I'm working on an application that among other thing sends mails using mailx.
I've added SMTP support for this application with purpose to replace the use of mailx.
I want to spare the application users from entering the SMTP Server and Port parameters, and get these values during installation/upgrade.
Since they have used mailx up till now, I guess it is configured somewhere.
The reason that I want to get these parameters from the system is that this way the application will continue to work as before and the users will not even feel that it uses SMTP instead of mailx.

My questions are:
1. Where can I get these parameters from?
2. Is it possible that these parameters will reside on a machine other than the localhost (on which installation takes place)?
3. How many ways are there, to configure SMTP Server and Port for the use of mailx?
4. Did any of you ever confronted this issue? What would you suggest?

Thanks,

Nivo
 
Nivo, since everybody is using the mailx command, we'll assume that we'll not try to open up sendmail to outside IP addresses.

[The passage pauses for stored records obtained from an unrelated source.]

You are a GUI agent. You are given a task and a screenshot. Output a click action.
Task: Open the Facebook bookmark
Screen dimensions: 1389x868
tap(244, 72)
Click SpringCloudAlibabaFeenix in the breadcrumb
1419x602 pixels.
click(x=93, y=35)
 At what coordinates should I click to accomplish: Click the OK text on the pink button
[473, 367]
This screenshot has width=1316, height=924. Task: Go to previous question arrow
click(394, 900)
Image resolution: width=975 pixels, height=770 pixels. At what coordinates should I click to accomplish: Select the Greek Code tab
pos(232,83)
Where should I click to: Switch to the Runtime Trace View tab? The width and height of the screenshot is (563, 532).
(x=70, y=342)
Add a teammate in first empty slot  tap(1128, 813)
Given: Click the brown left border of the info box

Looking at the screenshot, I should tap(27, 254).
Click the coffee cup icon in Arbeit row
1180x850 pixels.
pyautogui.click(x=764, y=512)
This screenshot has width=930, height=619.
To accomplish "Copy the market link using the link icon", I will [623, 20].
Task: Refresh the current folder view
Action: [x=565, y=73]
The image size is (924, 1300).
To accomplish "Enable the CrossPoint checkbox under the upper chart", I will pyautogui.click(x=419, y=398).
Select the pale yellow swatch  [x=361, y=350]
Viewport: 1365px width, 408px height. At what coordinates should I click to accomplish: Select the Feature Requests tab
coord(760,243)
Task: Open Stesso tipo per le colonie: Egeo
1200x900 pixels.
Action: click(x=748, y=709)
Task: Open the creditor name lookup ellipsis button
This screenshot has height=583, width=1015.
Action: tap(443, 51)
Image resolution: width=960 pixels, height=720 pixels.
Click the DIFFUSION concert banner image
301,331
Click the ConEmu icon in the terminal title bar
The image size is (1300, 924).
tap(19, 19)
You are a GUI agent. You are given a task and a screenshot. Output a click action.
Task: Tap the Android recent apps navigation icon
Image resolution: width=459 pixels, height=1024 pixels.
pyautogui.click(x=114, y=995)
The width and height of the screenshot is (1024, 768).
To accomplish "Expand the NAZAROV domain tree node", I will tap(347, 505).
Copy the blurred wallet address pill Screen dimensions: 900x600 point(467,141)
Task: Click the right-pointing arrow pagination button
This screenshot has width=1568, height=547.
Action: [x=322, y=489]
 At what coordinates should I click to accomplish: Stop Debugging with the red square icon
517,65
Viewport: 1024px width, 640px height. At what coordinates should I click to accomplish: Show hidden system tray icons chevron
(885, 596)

You seem to have a properly functioning mta (mail transfer agent) on your machine already, though it may not be a full mta. Find out what mail server is installed.
I say "find out what mail server" because many mta's provide a sendmail compatibility binary that emulates many of the basic commandline sending functions of the sendmail binary.

I straced the mailx command and it just calls /usr/sbin/sendmail and passes the message to it. Sendmail writes the temp file in /var/spool/clientmqueue, then figures out where it should send it to (if it's not local), tries to connect, and tries send it. If sendmail succeeds in sending the message, the temp file gets deleted. If sendmail fails in sending the message, the temp file gets converted to a queue file and a queue status file gets created (both in /var/spool/mqueue) and the temp file gets deleted.

If it turns out that sendmail is installed on your machines, I would just make sure that smtp is only listening on localhost and start it on each machine if it's not already started. Then in your webmail app or whatever this is for, just change it to use 127.0.0.1:25 instead of calling the mail program. If your app is php, it's well documented. If your app is perl, there are well documented mail modules. If your app is a c, you just open an inet socket to 127.0.0.1:25 and speak smtp. If your app is anything else, you'll have to figure it out.

Good luck!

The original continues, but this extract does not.